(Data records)

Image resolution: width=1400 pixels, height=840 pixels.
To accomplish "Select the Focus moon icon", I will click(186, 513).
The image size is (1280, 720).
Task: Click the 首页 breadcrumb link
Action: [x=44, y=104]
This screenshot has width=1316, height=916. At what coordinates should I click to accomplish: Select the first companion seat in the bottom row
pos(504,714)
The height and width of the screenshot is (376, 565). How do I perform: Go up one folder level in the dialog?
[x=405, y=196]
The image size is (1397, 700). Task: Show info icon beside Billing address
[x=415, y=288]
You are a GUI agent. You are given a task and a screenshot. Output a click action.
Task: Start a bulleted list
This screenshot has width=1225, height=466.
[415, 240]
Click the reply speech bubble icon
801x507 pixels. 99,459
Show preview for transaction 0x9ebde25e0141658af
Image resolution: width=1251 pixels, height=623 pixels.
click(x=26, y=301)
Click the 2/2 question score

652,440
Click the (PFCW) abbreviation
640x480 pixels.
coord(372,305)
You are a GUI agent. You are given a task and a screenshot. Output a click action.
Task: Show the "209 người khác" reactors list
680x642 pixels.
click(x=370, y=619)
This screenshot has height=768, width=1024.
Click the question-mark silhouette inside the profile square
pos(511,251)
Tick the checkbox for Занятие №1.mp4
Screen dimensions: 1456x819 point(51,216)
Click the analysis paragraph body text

## WHAT THIS TASK INVOLVES
Would you repeat, exactly and with nothing added, every line from the line containing "Tick the checkbox for Занятие №1.mp4" through the last line of the records above?

## ANSWER SPACE
Tick the checkbox for Занятие №1.mp4
Screen dimensions: 1456x819 point(51,216)
Click the analysis paragraph body text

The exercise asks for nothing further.